Our tradition has a remarkably powerful set of teachings around the injunction not to waste food and other useful resources. The seed of this tradition traces back to two verses in this week’s torah portion, Shofetim. The parshahreads:
When you besiege a town for many days, waging-war against it, to seize it: you are not to bring-ruin on its trees, by swinging-away (with) an axe against them, for from them you eat, them you are not to cut-down – for are the trees of the field human beings, (able) to come against you in a siege? Only those trees of which you know that they are not trees for eating, them you may bring-to-ruin and cut-down, that you may build siege-works against the town that is making war against you, until its downfall. (Deuteronomy 20:19-20)
This command that the Israelites refrain from destroying the fruit trees of their enemies during war-time becomes the foundation for a comprehensive, and quite radical, set of teachings around the prevention of waste. For example, Maimonides (1135-1204) teaches that “Not only own who cuts down food trees, but also one who smashes household goods, tears clothes, demolishes buildings, stops up a spring, or destroys food on purpose violates the command: ‘You must not destroy.’

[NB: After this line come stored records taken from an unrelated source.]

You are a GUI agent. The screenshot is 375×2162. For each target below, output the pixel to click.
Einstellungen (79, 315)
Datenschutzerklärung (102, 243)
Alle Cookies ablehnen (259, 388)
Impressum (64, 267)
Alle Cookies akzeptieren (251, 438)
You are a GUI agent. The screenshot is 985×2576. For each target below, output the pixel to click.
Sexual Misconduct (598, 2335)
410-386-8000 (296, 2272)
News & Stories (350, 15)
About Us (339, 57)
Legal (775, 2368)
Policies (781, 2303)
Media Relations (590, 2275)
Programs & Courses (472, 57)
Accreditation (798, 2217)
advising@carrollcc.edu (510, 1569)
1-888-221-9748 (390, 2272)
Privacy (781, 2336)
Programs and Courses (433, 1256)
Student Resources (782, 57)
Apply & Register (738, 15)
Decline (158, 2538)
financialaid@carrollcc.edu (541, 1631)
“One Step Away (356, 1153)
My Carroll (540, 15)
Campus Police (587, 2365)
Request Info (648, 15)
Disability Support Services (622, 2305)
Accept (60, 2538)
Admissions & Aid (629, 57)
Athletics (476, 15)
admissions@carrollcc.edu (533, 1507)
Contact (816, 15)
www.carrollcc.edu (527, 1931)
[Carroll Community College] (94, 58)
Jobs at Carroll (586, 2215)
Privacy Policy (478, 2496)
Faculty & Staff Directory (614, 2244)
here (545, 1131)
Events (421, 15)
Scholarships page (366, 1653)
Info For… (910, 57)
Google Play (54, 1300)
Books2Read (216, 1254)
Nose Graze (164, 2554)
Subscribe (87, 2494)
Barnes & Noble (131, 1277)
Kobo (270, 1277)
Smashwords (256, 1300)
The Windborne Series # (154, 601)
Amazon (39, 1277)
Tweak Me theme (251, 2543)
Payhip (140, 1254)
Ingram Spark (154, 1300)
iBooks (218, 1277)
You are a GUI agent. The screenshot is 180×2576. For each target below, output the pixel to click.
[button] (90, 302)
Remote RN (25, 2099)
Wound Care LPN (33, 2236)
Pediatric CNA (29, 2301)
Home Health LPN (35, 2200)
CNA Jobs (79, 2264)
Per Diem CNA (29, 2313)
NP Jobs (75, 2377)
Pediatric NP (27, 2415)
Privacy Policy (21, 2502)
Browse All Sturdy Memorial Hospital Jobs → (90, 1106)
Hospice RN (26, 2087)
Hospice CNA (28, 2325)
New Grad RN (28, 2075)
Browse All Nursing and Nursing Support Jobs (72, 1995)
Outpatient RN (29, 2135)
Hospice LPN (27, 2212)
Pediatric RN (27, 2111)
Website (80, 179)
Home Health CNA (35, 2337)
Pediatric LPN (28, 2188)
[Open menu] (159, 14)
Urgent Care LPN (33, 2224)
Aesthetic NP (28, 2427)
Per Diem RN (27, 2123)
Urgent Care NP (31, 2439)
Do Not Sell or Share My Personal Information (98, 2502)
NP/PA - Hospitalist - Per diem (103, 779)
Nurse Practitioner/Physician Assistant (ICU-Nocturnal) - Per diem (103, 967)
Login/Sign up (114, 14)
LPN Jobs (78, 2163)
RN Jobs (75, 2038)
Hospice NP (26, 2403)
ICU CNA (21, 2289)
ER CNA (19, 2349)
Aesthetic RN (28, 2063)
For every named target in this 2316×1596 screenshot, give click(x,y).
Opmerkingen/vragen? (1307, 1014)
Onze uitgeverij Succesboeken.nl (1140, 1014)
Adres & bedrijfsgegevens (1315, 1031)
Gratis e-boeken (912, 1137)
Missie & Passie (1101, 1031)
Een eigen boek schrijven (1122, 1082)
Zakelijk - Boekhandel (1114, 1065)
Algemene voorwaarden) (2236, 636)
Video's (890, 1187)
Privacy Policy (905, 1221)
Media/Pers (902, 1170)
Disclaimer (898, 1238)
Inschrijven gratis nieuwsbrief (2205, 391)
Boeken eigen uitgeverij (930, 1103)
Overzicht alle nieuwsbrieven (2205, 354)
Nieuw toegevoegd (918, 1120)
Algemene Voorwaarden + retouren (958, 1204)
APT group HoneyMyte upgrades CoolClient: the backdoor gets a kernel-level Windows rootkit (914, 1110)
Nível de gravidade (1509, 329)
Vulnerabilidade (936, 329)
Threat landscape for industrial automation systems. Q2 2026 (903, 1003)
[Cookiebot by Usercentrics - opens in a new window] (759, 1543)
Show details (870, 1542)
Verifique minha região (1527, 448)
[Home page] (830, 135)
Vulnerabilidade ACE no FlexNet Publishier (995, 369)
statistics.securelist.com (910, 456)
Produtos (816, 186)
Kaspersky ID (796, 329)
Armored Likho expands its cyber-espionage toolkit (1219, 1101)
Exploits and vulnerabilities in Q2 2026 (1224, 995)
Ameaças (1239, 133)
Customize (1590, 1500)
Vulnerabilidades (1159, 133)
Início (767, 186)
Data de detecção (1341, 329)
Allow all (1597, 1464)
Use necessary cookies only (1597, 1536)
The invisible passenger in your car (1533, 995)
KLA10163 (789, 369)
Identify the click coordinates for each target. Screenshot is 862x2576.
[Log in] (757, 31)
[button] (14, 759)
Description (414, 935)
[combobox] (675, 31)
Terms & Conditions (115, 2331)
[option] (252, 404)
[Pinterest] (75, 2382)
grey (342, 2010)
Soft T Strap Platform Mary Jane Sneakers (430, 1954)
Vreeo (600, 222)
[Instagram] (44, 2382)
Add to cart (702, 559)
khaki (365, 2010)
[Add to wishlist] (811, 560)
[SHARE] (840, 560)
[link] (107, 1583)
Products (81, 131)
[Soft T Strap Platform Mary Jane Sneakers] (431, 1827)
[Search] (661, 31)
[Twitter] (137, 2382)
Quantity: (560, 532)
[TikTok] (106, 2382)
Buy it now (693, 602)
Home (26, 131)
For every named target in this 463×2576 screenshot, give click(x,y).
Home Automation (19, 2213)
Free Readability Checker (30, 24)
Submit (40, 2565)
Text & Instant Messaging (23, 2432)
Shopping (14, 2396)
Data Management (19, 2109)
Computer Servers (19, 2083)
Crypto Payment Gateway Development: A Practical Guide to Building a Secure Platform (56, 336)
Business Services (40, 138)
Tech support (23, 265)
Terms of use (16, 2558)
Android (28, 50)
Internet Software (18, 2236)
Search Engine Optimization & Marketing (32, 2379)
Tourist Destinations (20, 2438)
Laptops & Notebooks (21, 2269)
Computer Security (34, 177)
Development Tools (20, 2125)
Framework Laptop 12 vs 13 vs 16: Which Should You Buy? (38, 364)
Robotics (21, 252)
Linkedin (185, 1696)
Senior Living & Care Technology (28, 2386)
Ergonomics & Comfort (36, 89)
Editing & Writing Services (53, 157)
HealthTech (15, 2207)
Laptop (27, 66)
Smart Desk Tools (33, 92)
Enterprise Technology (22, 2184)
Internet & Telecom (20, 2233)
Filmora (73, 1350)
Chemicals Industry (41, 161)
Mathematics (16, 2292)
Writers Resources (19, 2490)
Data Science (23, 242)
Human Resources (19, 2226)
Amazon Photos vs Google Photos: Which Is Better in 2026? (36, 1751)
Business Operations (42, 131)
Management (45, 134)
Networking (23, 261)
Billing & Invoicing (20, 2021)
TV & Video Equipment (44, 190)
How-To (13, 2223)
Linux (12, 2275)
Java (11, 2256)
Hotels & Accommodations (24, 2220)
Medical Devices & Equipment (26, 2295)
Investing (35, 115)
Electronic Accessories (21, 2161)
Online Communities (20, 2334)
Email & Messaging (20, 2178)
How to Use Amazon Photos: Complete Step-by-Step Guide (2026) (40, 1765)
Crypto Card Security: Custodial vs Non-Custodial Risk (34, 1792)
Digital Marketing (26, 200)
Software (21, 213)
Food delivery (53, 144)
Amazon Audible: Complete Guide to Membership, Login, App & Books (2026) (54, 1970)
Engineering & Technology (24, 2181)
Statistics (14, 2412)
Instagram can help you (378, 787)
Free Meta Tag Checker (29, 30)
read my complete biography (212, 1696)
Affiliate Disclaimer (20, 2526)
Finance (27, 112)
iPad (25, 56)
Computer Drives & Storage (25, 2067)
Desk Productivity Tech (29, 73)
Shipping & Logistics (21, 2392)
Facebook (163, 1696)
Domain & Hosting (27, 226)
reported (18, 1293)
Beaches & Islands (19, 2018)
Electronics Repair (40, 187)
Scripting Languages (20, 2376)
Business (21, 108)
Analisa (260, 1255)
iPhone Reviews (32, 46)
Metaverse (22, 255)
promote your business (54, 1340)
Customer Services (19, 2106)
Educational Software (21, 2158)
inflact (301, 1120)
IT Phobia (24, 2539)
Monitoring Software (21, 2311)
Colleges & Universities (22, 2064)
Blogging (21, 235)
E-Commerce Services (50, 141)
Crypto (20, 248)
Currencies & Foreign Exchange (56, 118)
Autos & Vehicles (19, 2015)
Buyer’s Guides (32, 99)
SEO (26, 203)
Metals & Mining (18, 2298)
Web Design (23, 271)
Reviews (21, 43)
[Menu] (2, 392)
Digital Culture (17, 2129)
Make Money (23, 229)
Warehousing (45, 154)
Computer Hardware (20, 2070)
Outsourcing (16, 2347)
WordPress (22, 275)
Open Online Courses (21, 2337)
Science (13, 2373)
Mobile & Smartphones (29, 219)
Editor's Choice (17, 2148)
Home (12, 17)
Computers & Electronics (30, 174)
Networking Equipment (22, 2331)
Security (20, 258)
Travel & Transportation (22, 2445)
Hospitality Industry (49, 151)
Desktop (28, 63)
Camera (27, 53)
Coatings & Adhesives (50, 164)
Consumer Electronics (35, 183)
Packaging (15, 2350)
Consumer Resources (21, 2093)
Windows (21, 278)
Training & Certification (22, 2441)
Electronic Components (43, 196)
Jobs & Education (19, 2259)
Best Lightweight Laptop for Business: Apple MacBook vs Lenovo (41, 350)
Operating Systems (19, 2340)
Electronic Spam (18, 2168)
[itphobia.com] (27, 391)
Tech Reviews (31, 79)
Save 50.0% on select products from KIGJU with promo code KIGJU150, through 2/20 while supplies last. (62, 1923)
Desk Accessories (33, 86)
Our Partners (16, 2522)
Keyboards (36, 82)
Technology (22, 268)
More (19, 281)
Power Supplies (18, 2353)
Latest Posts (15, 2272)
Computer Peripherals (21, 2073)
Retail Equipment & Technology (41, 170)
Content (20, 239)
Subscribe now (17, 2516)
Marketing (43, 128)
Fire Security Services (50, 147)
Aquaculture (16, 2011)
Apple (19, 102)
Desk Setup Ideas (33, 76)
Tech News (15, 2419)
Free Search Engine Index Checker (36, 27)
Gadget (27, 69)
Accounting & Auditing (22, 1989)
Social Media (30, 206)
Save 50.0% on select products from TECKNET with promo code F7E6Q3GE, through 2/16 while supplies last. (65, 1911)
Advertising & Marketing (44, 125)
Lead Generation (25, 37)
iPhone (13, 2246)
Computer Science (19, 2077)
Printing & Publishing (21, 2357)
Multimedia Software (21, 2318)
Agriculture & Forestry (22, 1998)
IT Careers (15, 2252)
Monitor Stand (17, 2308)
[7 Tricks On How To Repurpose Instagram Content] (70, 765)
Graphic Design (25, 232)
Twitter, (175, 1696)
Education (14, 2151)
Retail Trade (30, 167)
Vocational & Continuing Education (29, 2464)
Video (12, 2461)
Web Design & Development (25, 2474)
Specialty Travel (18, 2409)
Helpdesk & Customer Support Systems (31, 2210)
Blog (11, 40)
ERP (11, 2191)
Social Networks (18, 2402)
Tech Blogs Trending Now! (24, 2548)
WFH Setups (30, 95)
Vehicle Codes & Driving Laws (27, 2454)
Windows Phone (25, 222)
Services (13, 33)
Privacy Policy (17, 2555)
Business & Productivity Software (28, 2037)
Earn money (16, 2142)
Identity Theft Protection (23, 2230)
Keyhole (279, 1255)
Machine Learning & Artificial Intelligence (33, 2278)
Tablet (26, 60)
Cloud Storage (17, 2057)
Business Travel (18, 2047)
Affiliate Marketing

Rabbi Samson Raphael Hirsch (1808-1888) goes even further in teaching that:
The prohibition of purposeless destruction of food trees around a besieged city is only to be taken as an example of general wastefulness. Under the concept of ‘you shall not destroy,’ the purposeless destruction of anything at all is to be forbidden, so that our text becomes the most comprehensive warning to human beings not to misuse the position that God has given them as masters of the world and its matter to capricious, passionate, or merely thoughtless wasteful destruction of anything on earth. Only for wise use has God laid the world at our feet when God said to humankind, “…fill the earth and master it…(Gen. 1:28)
As Jews, we know that the obligation to care for the poor and vulnerable in our communities is absolutely central to our lives. Tragically, now more than ever, we don’t need to look very far to find people in our midst who are literally going hungry. As Jews, as humans, we have the responsibility to do something.